Selasa 03 Sep 2019 23:44 WIB

Wiranto Luruskan Hoaks Terkait Papua

Salah satu yang disorot Wiranto adalah dugaan pelanggaran HAM luar biasa di Papua.

Menko Polhukam Wiranto memberikan keterangan pers terkait kondisi terkini Papua di Kemenko Polhukam, Jakarta, Senin (2/9/2019).
Foto: Antara/Hafidz Mubarak A
Menko Polhukam Wiranto memberikan keterangan pers terkait kondisi terkini Papua di Kemenko Polhukam, Jakarta, Senin (2/9/2019).

REPUBLIKA.CO.ID, JAKARTA -- Menteri Koordinator bidang Politik, Hukum dan Keamanan Wiranto meluruskan sejumlah informasi bohong atau hoaks yang selama ini disebarkan pihak tidak bertanggung jawab, yang memperkeruh situasi di Papua. Salah satu yang disorot Wiranto adalah dugaan pelanggaran HAM luar biasa di Papua.

"Pertama, masalah tuduhan adanya pelanggaran HAM yang luar biasa, termasuk pelanggaran HAM berat disana yang dibilang tidak terselesaikan, seakan pemerintah enggan menyelesaikan pelanggaran HAM berat Papua dan Papua Barat," kata Wiranto dalam konferensi pers di Jakarta, Selasa (3/9).

Baca Juga

Wiranto mengatakan, persoalan pelanggaran HAM berat itu bukan karena pemerintah enggan menyelesaikan, namun ada teknis aturan hukum yang tidak atau belum bisa terpenuhi. Dia menjelaskan dari data yang sudah diterima pemerintah, pernah ada keinginan untuk menginvestigasi 12 kasus dugaan pelanggaran HAM berat di Papua.

Tetapi setelah dilakukan penyortiran, ternyata tidak semuanya merupakan kasus pelanggaran HAM berat. "Sudah disisihkan, ada yang masalah kriminal dan sudah diselesaikan lewat jalur hukum pidana, KUHP oleh kepolisian dan kejaksaan," jelas Wiranto.

Saat ini tersisa tiga kasus dugaan pelanggaran HAM berat, yang direkomendasikan untuk dilakukan investigasi, yaitu kasus Wasior pada 2001, Wamena pada 2003, dan Paniai pada 2014. Menurut Wiranto, terkait ketiga kasus itu sudah ada kerja sama antara Komnas HAM dan Kejaksaan Agung.

Dalam perjalanannya, kata dia, untuk membuktikan adanya pelanggaran HAM berat, harus dilakukan penyelidikan untuk menemukan bukti agar kasusnya bisa ditindaklanjuti sebagai kasus pelanggaran HAM berat. Masalahnya, kata dia, ada kasus yang belum terdapat kesepakatan terkait beberapa hal antara Komnas HAM dengan kejaksaan, untuk memenuhi syarat diproses ke pengadilan.

"Misalnya untuk mencari alat bukti harus otopsi jenazah, tapi keluarganya tidak mau, sehingga tidak bisa dibedah, tidak ada kelengkapan bukti sehingga terhambat. Jadi ini yang terjadi," ujar Wiranto.
------------------------------------
- _YANG DIMINTA_
Tuliskan kembali tanpa perubahan bagian artikel tentang hoaks Papua antara "Saat ini tersisa" dan "dan Kejaksaan Agung.", dengan kedua bagian itu ikut disertakan. Daftar ini diambil dari sumber yang berbeda.

- _BAHAN YANG DISEDIAKAN_
------------------------------------
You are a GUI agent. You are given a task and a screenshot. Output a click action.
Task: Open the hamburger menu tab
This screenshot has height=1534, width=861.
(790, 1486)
------------------------------------
- _JAWABAN LENGKAP_
Saat ini tersisa tiga kasus dugaan pelanggaran HAM berat, yang direkomendasikan untuk dilakukan investigasi, yaitu kasus Wasior pada 2001, Wamena pada 2003, dan Paniai pada 2014. Menurut Wiranto, terkait ketiga kasus itu sudah ada kerja sama antara Komnas HAM dan Kejaksaan Agung.